*WHAT IS REQUIRED*. Apart from the images, reproduce all of the data word for word.

Excerpts from a dataset:
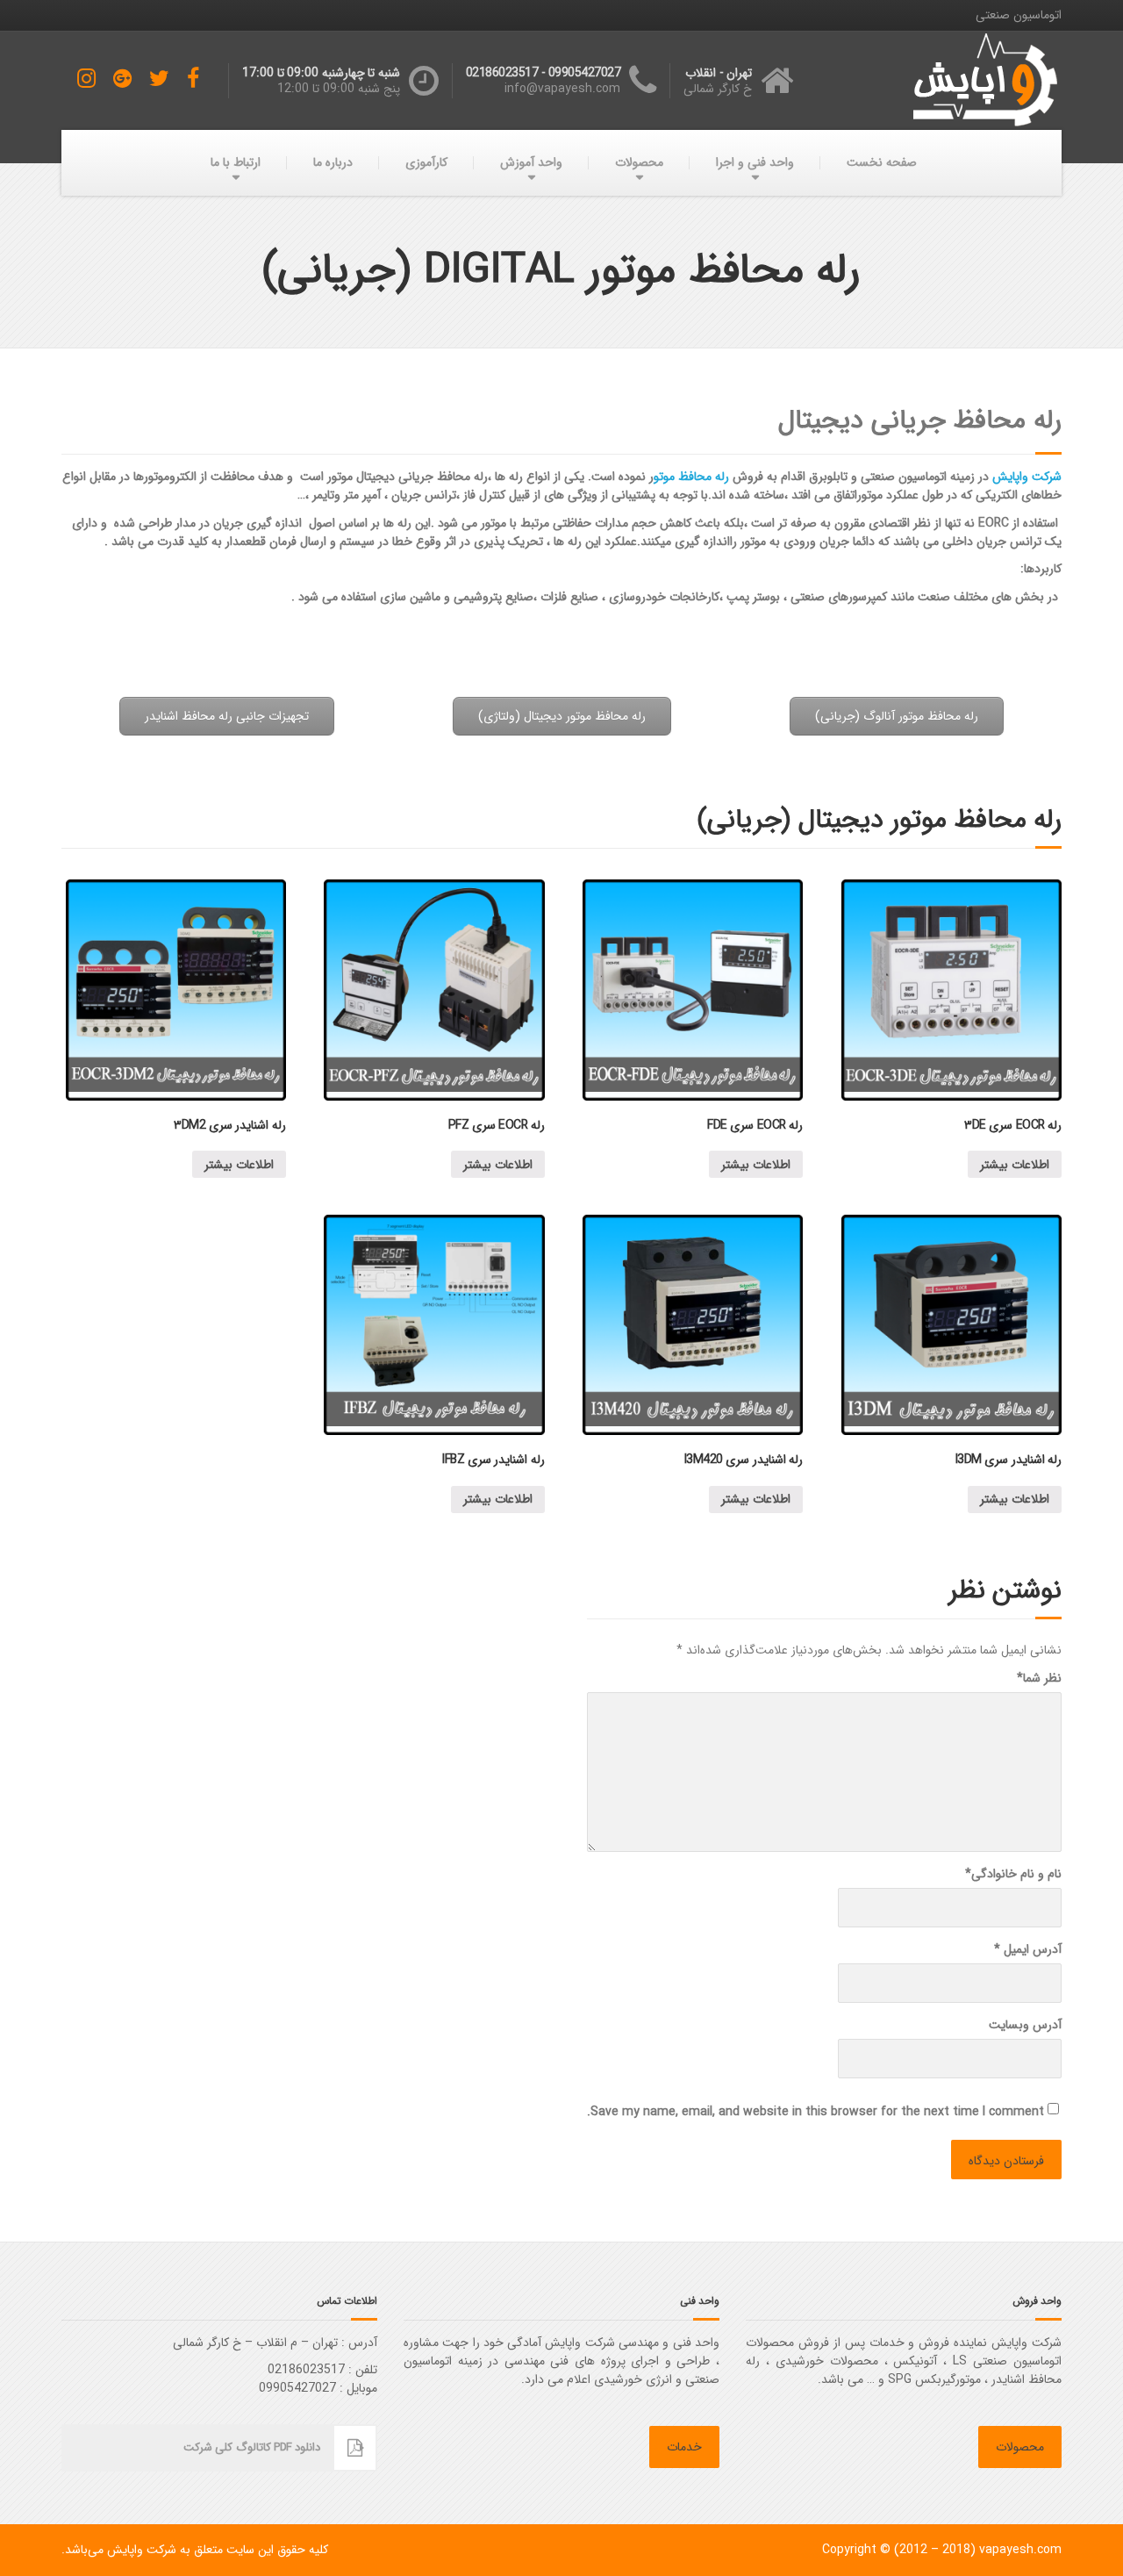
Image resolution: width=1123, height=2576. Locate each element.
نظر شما (1039, 1678)
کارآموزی (426, 162)
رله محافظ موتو (691, 476)
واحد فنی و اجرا (755, 162)
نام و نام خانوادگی (1013, 1874)
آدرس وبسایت (1025, 2025)
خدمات (684, 2447)
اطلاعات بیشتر (1014, 1164)
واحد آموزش (531, 162)
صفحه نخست (882, 162)
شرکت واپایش (1027, 476)
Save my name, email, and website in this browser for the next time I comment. (815, 2111)
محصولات (639, 162)
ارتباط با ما (236, 162)
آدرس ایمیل (1028, 1950)
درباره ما (333, 162)
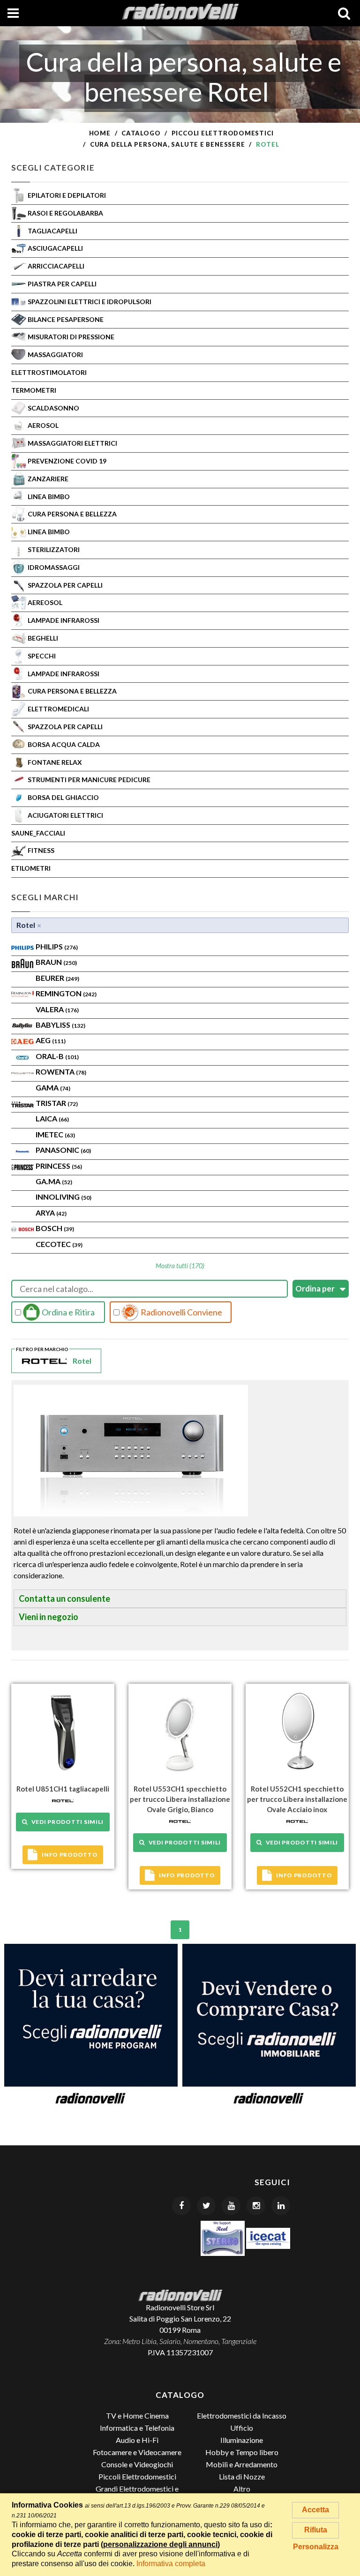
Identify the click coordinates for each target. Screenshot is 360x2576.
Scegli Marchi (45, 897)
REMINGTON (66, 993)
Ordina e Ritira (67, 1312)
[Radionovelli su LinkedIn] (280, 2205)
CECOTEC (59, 1243)
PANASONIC (63, 1149)
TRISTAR (57, 1102)
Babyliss (60, 1024)
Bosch (55, 1228)
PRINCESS (59, 1165)
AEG (51, 1040)
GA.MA (54, 1181)
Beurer (57, 977)
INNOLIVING (63, 1196)
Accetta (315, 2510)
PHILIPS (57, 946)
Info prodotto (70, 1854)
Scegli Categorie (53, 167)
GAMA (53, 1087)
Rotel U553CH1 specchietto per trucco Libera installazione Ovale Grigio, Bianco (180, 1799)
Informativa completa (170, 2564)
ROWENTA (61, 1071)
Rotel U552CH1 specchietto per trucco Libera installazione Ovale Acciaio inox (297, 1799)
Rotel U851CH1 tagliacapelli (62, 1789)
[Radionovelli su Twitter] (206, 2205)
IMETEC (55, 1134)
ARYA (51, 1212)
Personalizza (315, 2547)
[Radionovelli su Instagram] (256, 2205)
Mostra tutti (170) (180, 1265)
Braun (56, 961)
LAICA (52, 1118)
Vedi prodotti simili (66, 1821)
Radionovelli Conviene (180, 1312)
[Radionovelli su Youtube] (231, 2205)
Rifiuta (315, 2530)
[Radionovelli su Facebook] (181, 2205)
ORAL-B (57, 1056)
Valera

*SOLVED PROBLEM*.
Image resolution: width=1123, height=2576. Locate each element.
نظر شما (1039, 1678)
کارآموزی (426, 162)
رله محافظ موتو (691, 476)
واحد فنی و اجرا (755, 162)
نام و نام خانوادگی (1013, 1874)
آدرس وبسایت (1025, 2025)
خدمات (684, 2447)
اطلاعات بیشتر (1014, 1164)
واحد آموزش (531, 162)
صفحه نخست (882, 162)
شرکت واپایش (1027, 476)
Save my name, email, and website in this browser for the next time I comment. (815, 2111)
محصولات (639, 162)
ارتباط با ما (236, 162)
آدرس ایمیل (1028, 1950)
درباره ما (333, 162)
Identify the click coordinates for each target. Screenshot is 360x2576.
Scegli Marchi (45, 897)
REMINGTON (66, 993)
Ordina e Ritira (67, 1312)
[Radionovelli su LinkedIn] (280, 2205)
CECOTEC (59, 1243)
PANASONIC (63, 1149)
TRISTAR (57, 1102)
Babyliss (60, 1024)
Bosch (55, 1228)
PRINCESS (59, 1165)
AEG (51, 1040)
GA.MA (54, 1181)
Beurer (57, 977)
INNOLIVING (63, 1196)
Accetta (315, 2510)
PHILIPS (57, 946)
Info prodotto (70, 1854)
Scegli Categorie (53, 167)
GAMA (53, 1087)
Rotel U553CH1 specchietto per trucco Libera installazione Ovale Grigio, Bianco (180, 1799)
Informativa completa (170, 2564)
ROWENTA (61, 1071)
Rotel U552CH1 specchietto per trucco Libera installazione Ovale Acciaio inox (297, 1799)
Rotel U851CH1 tagliacapelli (62, 1789)
[Radionovelli su Twitter] (206, 2205)
IMETEC (55, 1134)
ARYA (51, 1212)
Personalizza (315, 2547)
[Radionovelli su Instagram] (256, 2205)
Mostra tutti (170) (180, 1265)
Braun (56, 961)
LAICA (52, 1118)
Vedi prodotti simili (66, 1821)
Radionovelli Conviene (180, 1312)
[Radionovelli su Youtube] (231, 2205)
Rifiuta (315, 2530)
[Radionovelli su Facebook] (181, 2205)
ORAL-B (57, 1056)
Valera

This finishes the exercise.